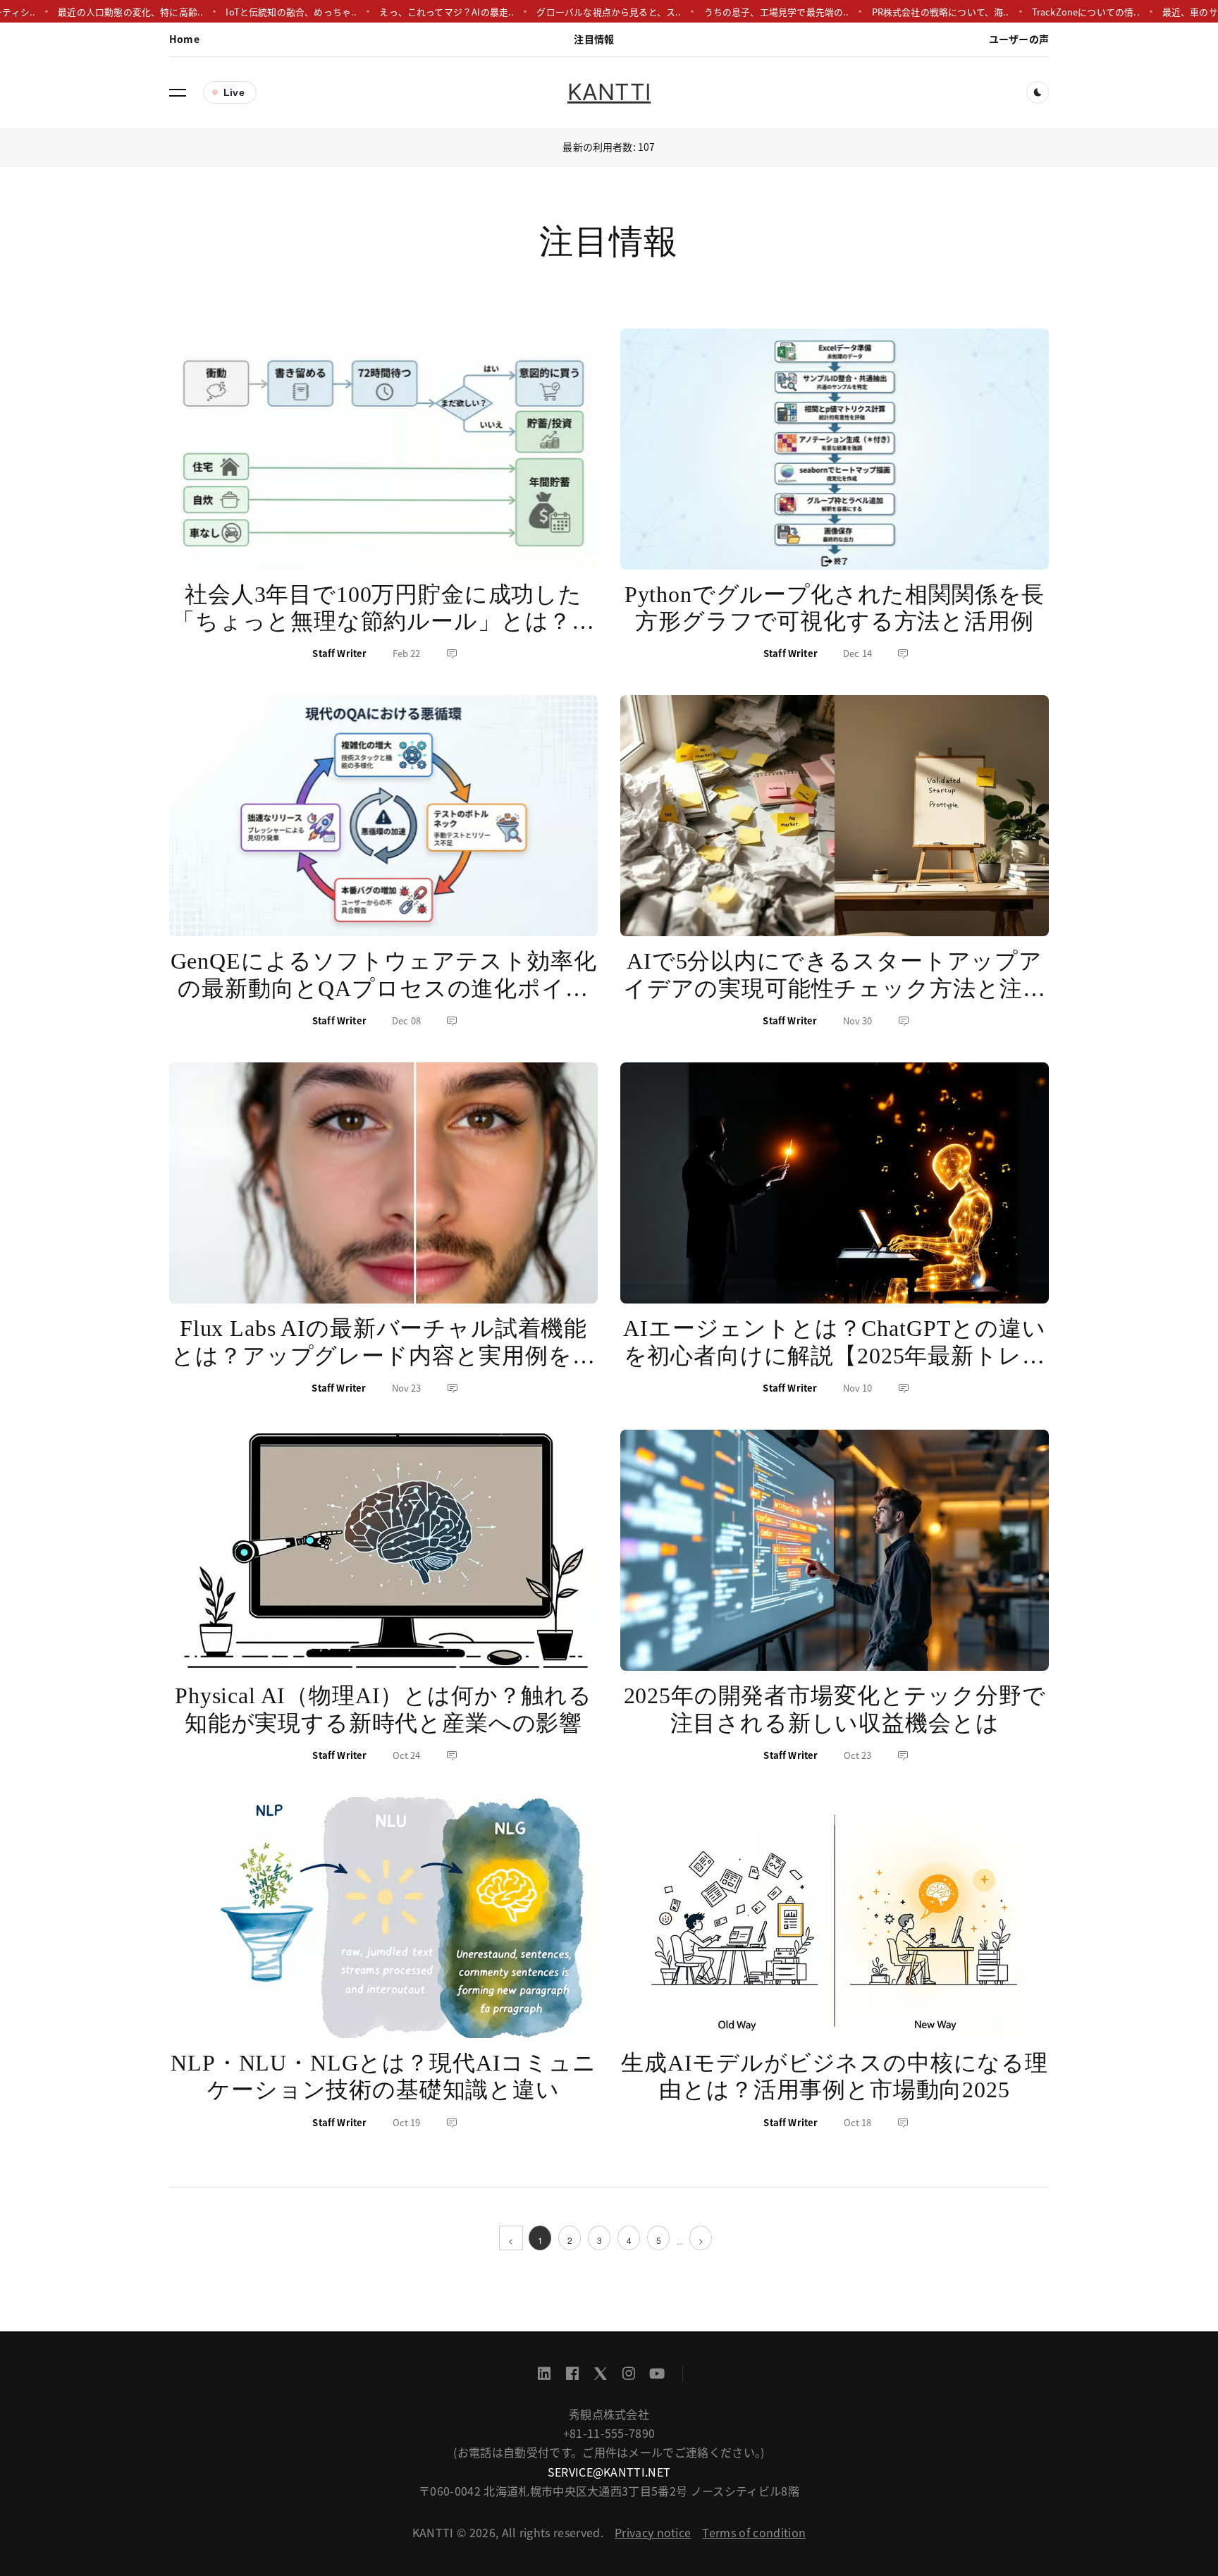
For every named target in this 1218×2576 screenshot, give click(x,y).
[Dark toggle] (1037, 92)
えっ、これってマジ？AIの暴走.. (403, 11)
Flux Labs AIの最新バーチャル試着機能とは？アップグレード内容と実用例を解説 (383, 1355)
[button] (177, 92)
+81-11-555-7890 (609, 2432)
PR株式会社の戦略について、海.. (896, 11)
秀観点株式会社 (609, 2413)
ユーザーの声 (1019, 39)
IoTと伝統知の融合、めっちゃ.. (247, 11)
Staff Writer (339, 653)
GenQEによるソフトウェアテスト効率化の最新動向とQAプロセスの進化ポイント (384, 988)
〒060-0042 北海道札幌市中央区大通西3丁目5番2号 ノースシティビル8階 (609, 2490)
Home (184, 39)
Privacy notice (653, 2532)
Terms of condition (754, 2532)
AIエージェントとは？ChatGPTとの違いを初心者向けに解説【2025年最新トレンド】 (834, 1355)
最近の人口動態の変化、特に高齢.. (86, 11)
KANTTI (609, 92)
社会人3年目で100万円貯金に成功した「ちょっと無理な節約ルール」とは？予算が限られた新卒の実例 (383, 621)
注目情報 (594, 39)
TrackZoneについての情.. (1041, 11)
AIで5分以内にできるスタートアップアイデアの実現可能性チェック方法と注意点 (834, 988)
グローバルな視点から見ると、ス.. (565, 11)
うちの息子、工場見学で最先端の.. (732, 11)
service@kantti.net (609, 2471)
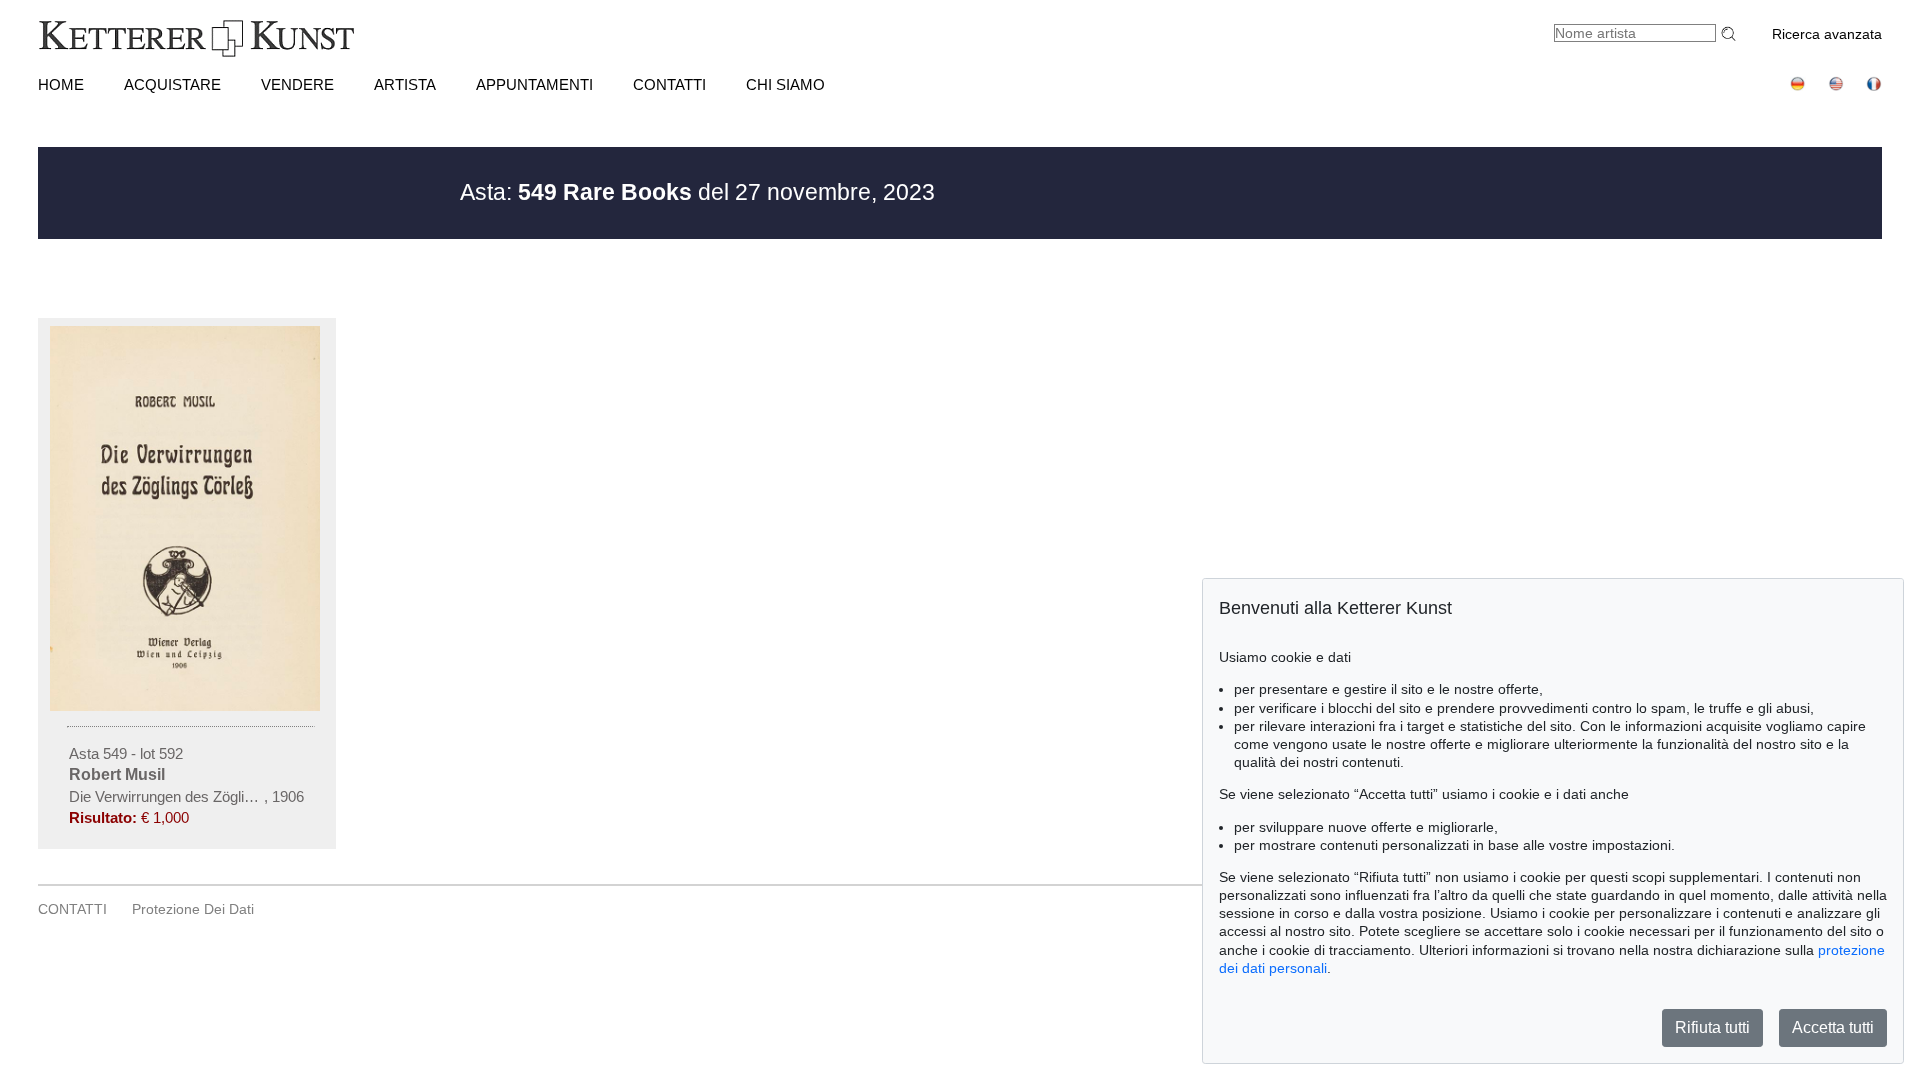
· · · ·
Work request — Everything above from the line containing "[Dark toggle] (1037, 92)" through the line containing "Terms of condition (754, 2532)" must be copied exactly. Nothing outside that range belongs in the answer.

Output for this exercise —
[Dark toggle] (1037, 92)
えっ、これってマジ？AIの暴走.. (403, 11)
Flux Labs AIの最新バーチャル試着機能とは？アップグレード内容と実用例を解説 (383, 1355)
[button] (177, 92)
+81-11-555-7890 (609, 2432)
PR株式会社の戦略について、海.. (896, 11)
秀観点株式会社 (609, 2413)
ユーザーの声 (1019, 39)
IoTと伝統知の融合、めっちゃ.. (247, 11)
Staff Writer (339, 653)
GenQEによるソフトウェアテスト効率化の最新動向とQAプロセスの進化ポイント (384, 988)
〒060-0042 北海道札幌市中央区大通西3丁目5番2号 ノースシティビル8階 (609, 2490)
Home (184, 39)
Privacy notice (653, 2532)
Terms of condition (754, 2532)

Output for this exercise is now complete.